A third challenge is finding adequate career satisfaction over the long term. As specialization grows, especially given the above issues of diminished economics and diminished relevance of the lawyer to the fortunes of his or her own firm, unhappiness seems to follow.   Regimentation does not suit a lot of people who choose to become lawyers, and when billable hours become the measure of success for associates and newer partners and business origination the measure for more established partners, many will become increasingly dissatisfied. To my observation, admittedly based on a rather narrow sample, early retirements and career switches are growing apace.

As a member of Burford’s investment committee, which has reviewed thousands of commercial matters over the last seven years, do you have advice for those seeking financing?

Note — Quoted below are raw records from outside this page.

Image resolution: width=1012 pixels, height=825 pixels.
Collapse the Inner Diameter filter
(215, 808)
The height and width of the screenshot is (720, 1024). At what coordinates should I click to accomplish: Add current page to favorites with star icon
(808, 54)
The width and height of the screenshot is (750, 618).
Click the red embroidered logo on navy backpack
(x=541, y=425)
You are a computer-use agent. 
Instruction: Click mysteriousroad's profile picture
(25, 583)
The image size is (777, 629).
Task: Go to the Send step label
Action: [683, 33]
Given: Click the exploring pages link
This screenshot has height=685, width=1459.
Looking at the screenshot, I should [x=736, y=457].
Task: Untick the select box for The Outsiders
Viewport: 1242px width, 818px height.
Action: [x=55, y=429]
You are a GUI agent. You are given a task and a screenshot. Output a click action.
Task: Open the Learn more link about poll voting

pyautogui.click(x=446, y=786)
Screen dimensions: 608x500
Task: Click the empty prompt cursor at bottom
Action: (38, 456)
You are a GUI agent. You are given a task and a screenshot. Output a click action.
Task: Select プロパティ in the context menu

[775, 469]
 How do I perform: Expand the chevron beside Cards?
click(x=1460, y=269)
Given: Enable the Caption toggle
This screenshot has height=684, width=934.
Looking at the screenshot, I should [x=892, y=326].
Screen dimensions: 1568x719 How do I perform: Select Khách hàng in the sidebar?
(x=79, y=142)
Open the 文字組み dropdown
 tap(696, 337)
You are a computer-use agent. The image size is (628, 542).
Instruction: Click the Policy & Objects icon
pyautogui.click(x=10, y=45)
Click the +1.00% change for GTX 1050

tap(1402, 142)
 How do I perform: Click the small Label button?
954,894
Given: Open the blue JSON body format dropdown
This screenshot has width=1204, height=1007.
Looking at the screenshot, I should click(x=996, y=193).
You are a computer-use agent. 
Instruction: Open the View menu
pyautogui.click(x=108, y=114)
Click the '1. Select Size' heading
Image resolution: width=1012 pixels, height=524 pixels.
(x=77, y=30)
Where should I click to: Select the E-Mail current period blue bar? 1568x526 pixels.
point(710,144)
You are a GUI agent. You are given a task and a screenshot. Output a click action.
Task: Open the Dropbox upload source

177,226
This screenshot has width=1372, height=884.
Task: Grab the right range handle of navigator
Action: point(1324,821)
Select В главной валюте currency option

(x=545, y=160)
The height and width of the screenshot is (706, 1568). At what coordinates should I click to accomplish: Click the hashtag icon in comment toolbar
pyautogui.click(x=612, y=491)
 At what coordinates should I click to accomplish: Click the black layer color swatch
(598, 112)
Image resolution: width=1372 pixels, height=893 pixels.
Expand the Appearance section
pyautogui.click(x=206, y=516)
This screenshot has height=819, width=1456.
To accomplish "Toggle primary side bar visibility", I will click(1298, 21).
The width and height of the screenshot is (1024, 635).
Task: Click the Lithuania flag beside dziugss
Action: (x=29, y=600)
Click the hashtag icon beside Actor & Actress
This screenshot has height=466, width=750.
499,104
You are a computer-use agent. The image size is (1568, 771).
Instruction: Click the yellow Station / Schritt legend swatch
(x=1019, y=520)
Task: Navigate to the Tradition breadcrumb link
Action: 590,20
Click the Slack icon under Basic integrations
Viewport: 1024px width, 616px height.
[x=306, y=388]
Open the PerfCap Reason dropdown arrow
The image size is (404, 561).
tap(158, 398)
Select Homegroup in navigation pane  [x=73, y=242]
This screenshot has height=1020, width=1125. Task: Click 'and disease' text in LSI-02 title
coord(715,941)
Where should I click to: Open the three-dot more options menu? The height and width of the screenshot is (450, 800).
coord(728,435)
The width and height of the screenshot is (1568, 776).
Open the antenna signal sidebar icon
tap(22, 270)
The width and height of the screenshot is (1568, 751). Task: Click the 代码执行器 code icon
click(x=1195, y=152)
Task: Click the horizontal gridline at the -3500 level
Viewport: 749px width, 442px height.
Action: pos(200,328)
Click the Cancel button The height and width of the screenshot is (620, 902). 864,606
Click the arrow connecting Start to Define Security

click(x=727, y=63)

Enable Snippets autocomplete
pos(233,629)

I would offer the following advice for parties (and law firms) seeking litigation finance:

  1. Evaluate your cases and your counsel (or the talent in your law firm) realistically. Litigation funders need to see a strong possibility of a good return on their capital investment. They don’t take flyers or bet on weak cases in hopes of extracting a settlement. They want to see solid cases that are being run by successful litigators with experience in the issues to be litigated.
  2. Evaluate your ability to maintain your business (or your law firm) through the expected duration of the litigation (or the portfolio). Litigation funders may be able to work around instability or even looming insolvency, but if this is a risk, you should address it candidly.
  3. Check on the reputation and financial capacity of the litigation funder. You want a funder who is decisive, incisive and can fund your needs, not a funder whose due diligence will stretch on for months, or who stalls in coming to a decision, or who has to go out and find or call in the money to fund your matter or matters.
  4. Use counsel to advise you on litigation funders and to help you negotiate the funding agreement. Issues of privilege and legality may vary according to the jurisdiction or jurisdictions involved. You need to be well advised.
  5. Prepare, with your counsel, a candid case summary that will give the funder a clear picture of the merits and risks and the history of the case (or portfolio). This will simplify the funder’s decision making, help target its due diligence investigation and done right, will build confidence in your credibility and your case (or portfolio).

The business of law is notoriously slow to innovate. Do you feel there remains some truth to this cliché, and if so, where would you most like to see innovation?

Yes, I’m sorry to say, I do think lawyers typically are slow to innovate. Let me skip why that seems to be true and go directly to innovations I’d like to see:

  1. More real risk sharing with clients. Much of what lawyers propose as alternative billing are modest discounts on hourly fees with meaningful uplifts for “success,” sometimes loosely defined. That’s not impressive. Litigation budgeting is hard and uncertain, but in my experience a much better, more scientific job can be done than most law firms even try to do. While many established law firms shy away from contingency work, I think that can be short sighted. What I’d like to see more of is fixed fee work for different stages of litigation with uplifts for defined success, and candid discussions along the way for how the arrangement is working out for both parties.
  2. More investment in technology and in tech-capable personnel as a way of reducing costs without killing profitability.
  3. More rigorous cost analysis and attention to cost-cutting methods. Lawyers need to recognize the deep public unhappiness with the cost of legal services. Regardless of one’s views of non-lawyer ownership of U.S. law firms, U.S. lawyers need to take a look at what’s happening elsewhere in the world and recognize that pressures for alternative legal service structures flow from the high price of legal services. Non-lawyer companies with great commitment to cost-cutting and automation look at our lawyer inefficiencies and salivate.